RECORDS FOR THE TASK
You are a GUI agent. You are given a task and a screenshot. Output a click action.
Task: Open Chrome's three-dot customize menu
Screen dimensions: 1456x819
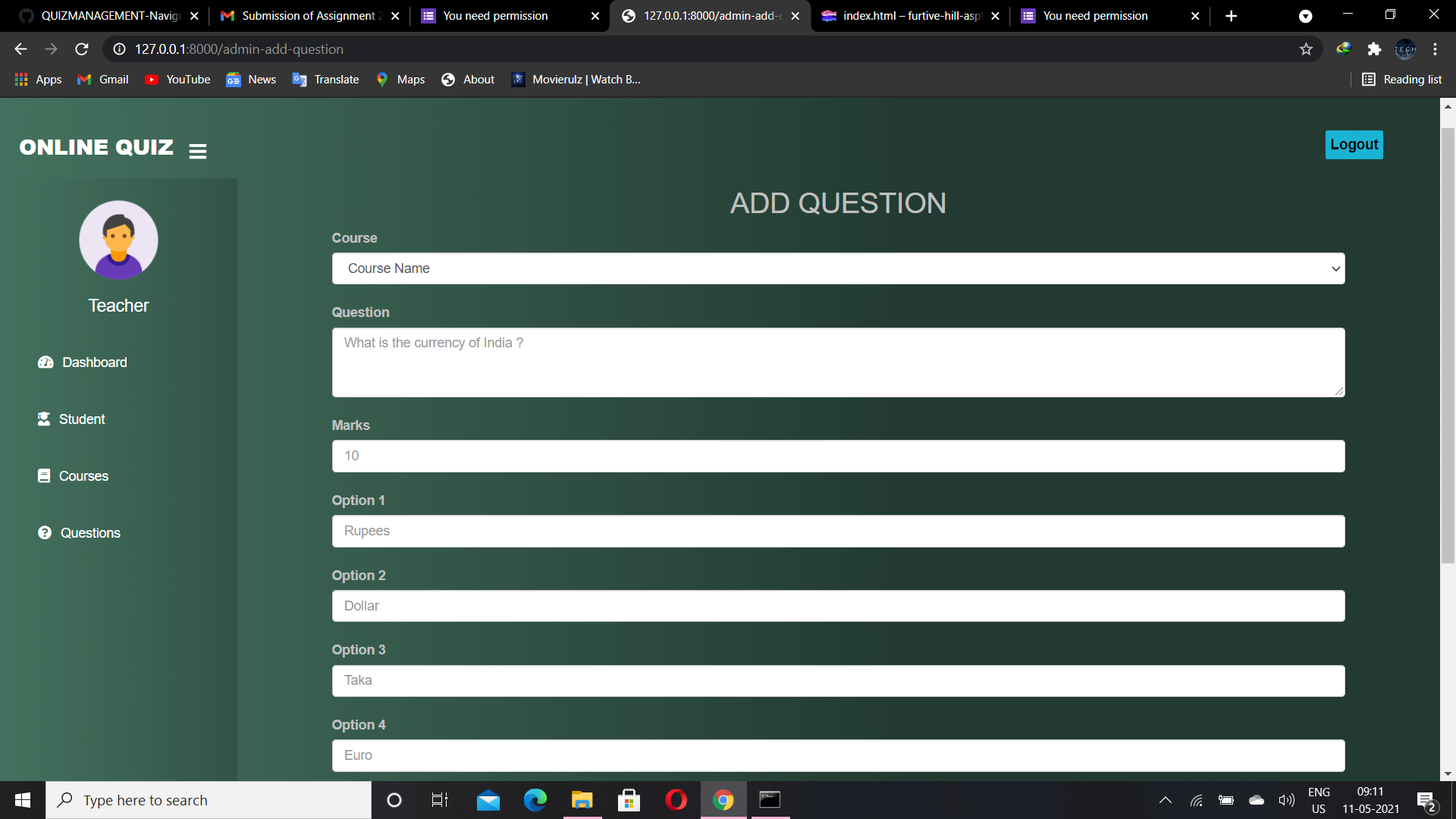click(1435, 49)
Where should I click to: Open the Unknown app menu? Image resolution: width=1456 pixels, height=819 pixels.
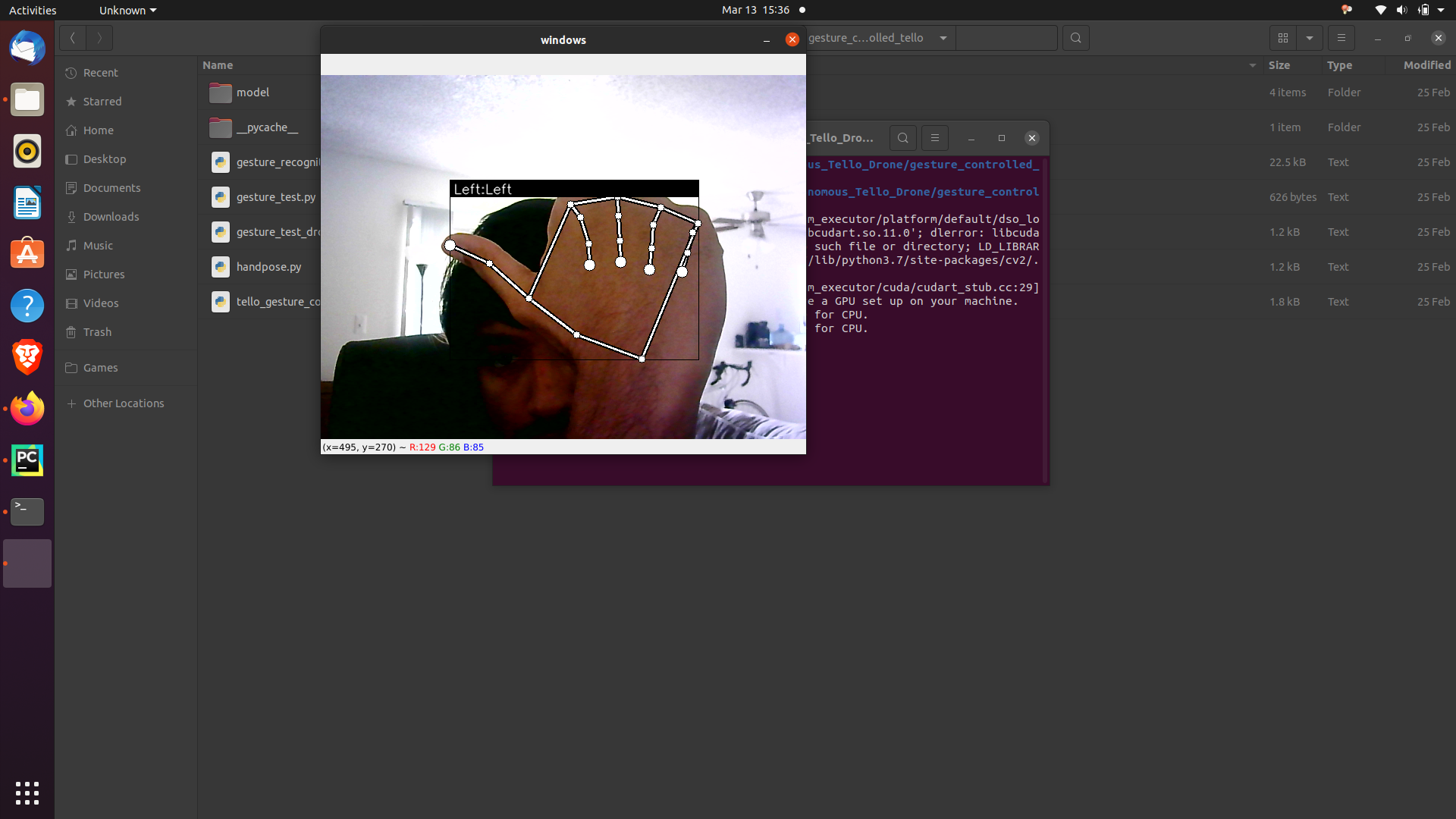tap(127, 11)
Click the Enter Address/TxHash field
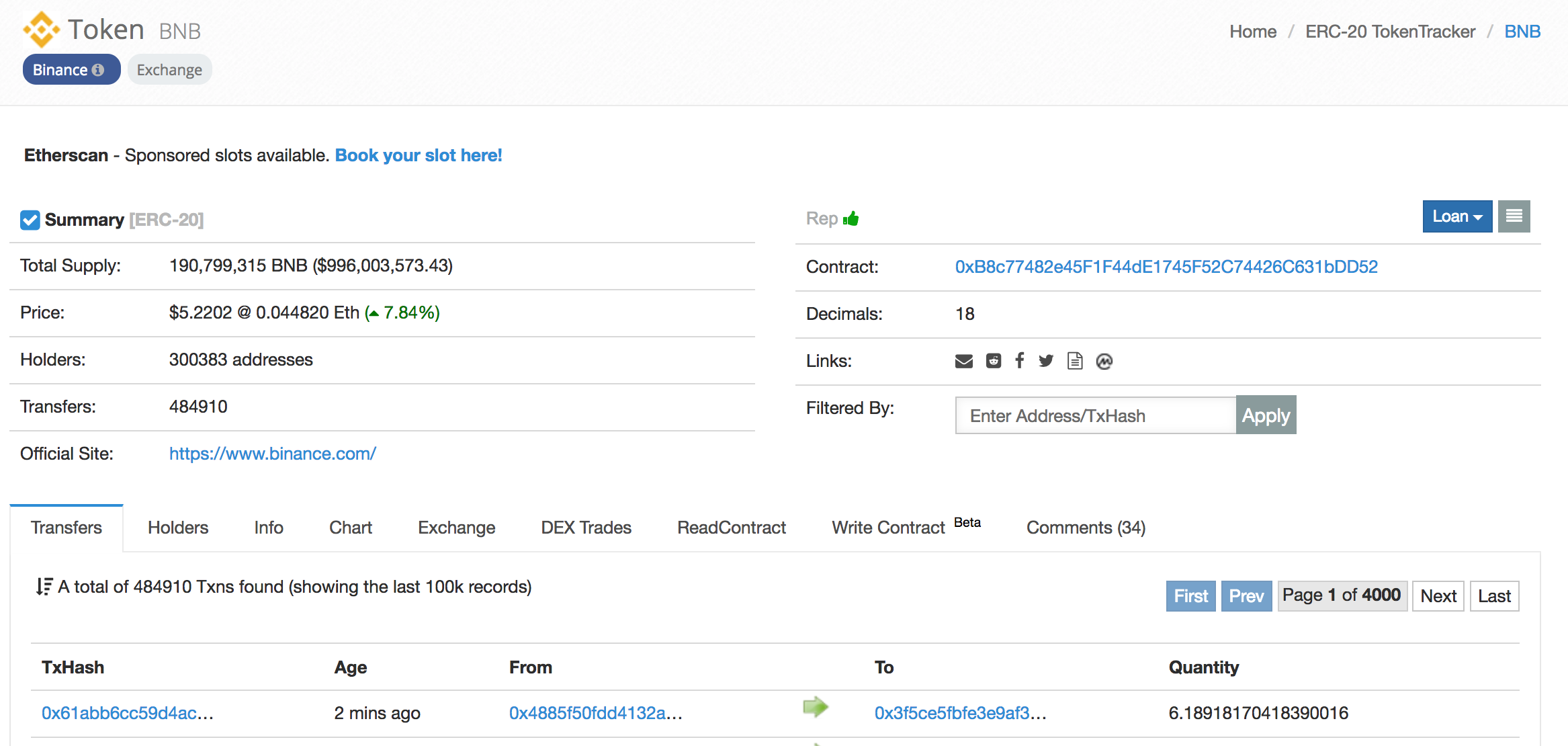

WHAT IS REQUIRED
Exclude the pictures and give back the rest of the data above exactly as written.

EXPECTED ANSWER
You are a GUI agent. You are given a task and a screenshot. Output a click action.
Task: Open Chrome's three-dot customize menu
Screen dimensions: 1456x819
click(1435, 49)
Where should I click to: Open the Unknown app menu? Image resolution: width=1456 pixels, height=819 pixels.
tap(127, 11)
Click the Enter Address/TxHash field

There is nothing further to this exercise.